Employers will no longer be permitted to ask about a candidate’s criminal history during the initial employment application process, either on paper or verbally. The initial employment application process includes the time from which a candidate first inquires about a position until after the employer has conducted a first interview, whether in person or by any other means. Employers also are prohibited from producing printed material that says they will not consider anyone convicted of a crime or offense.
After the initial employment application process is complete, employers may make inquiries regarding a candidate’s criminal history. Employers also are not precluded from refusing to hire a candidate for employment based on the candidate’s criminal history; unless the criminal offense has been expunged, there are some exceptions to the Act.
If you are unclear on whether an exception applies to a certain position, please call the NJRA or your attorney. Failure to comply with the law includes penalties that range from a fine up to $1,000 for the first violation, $5,000 for the second violation and $10,000 for each subsequent violation.
These fines are the only penalties available under the Act, and the Act specifically indicates that it does not allow for a private cause of action against an employer who is alleged to have violated the law.
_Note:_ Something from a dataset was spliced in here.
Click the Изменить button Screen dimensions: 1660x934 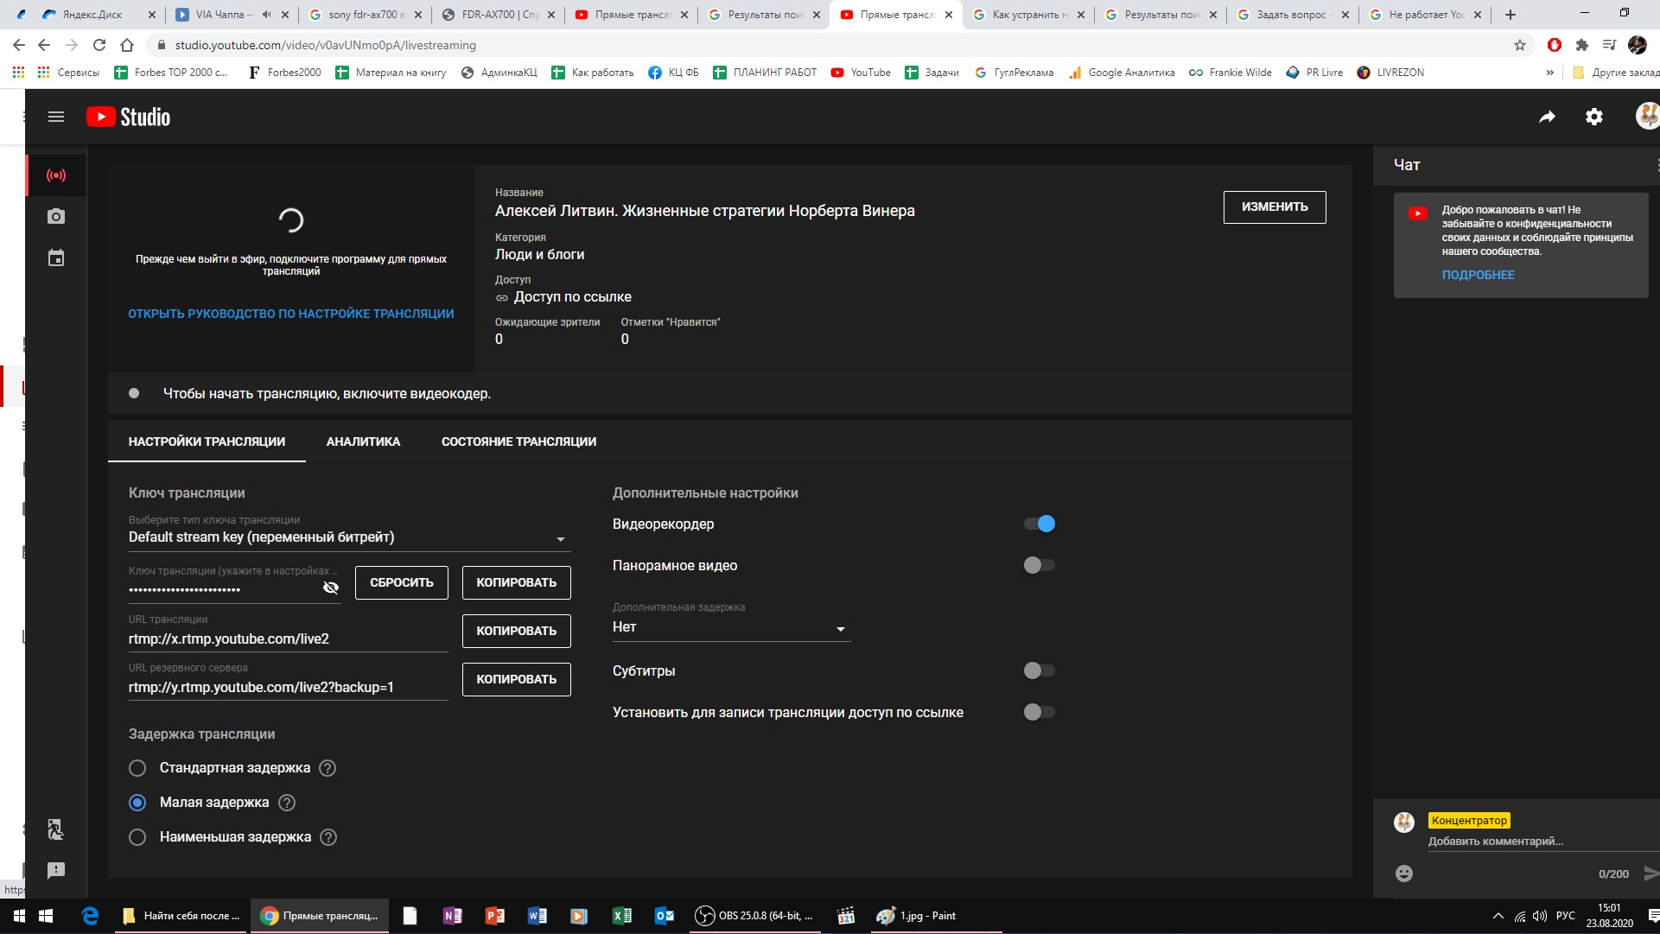(x=1274, y=207)
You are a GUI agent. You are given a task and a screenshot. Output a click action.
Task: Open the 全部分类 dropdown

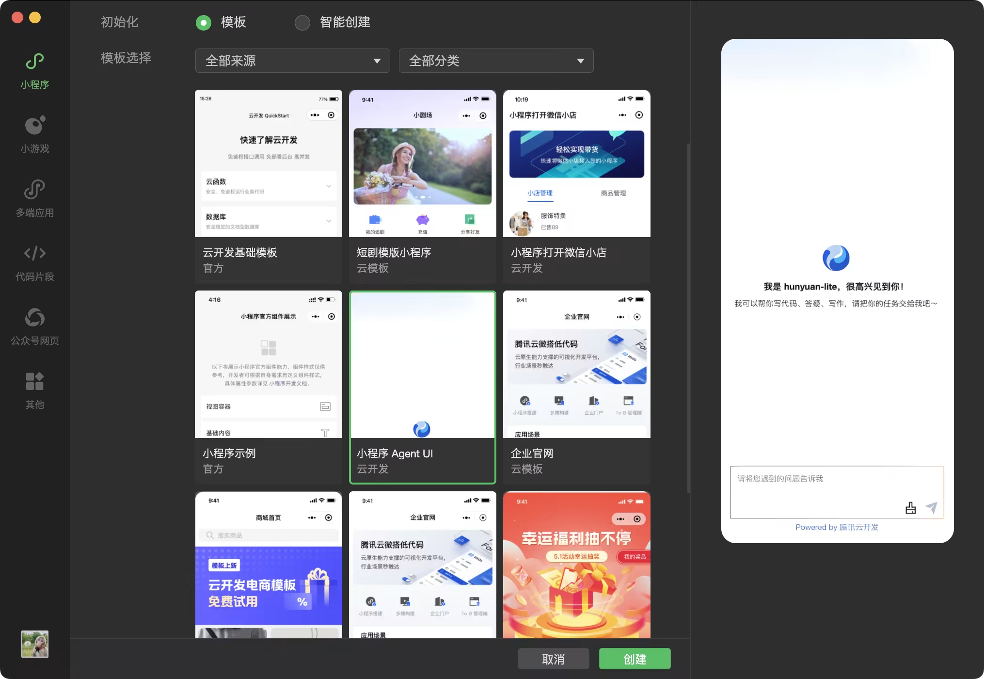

With March 1st approaching quickly, please review all your documents, applications and review with your managers or HR staff.
AFFORDABLE HEATH CARE ACT UPDATE
The U.S. House of Representatives has passed H.R. 30, the “Save American Workers Act.”
Changing the definition of “full time” has been one of the restaurant industry’s top priorities since the health care law was passed in 2010. Though the House passed identical legislation during the 113th Congress, the legislation failed to find its way onto the Senate floor for a full vote.
While the House passed H.R. 30 by a margin of 252-172, passing the bill in the Senate is expected to be more challenging, as 60 votes are required to bring it to a vote.
The National Restaurant Association’s CEO Dawn Sweeney and Chairman Jack Crawford, along with NRA advocacy staff, met with several members of the House and Senate earlier this week to build support for the legislation. Crawford spoke at a press conference alongside Sen. Susan Collins (R-ME) and Sen. Joe Donnelly (DIN) in support of the Senate bill.
PUBLIC AFFAIRS CONFERENCE April 14-15 in DC
The National Restaurant Association’s 2015 Public Affairs Conference registration is officially open. This year, the conference will be held in conjunction with the American Hotel & Lodging Association’s Legislative Action Summit at the Ronald Reagan Building and International Trade Center in Washington, DC. We will join forces for some events and then separate to focus on issues that are specific to the restaurant industry. There will be some dual-networking opportunities built into the agenda, but attendees should only register for their applicable conference.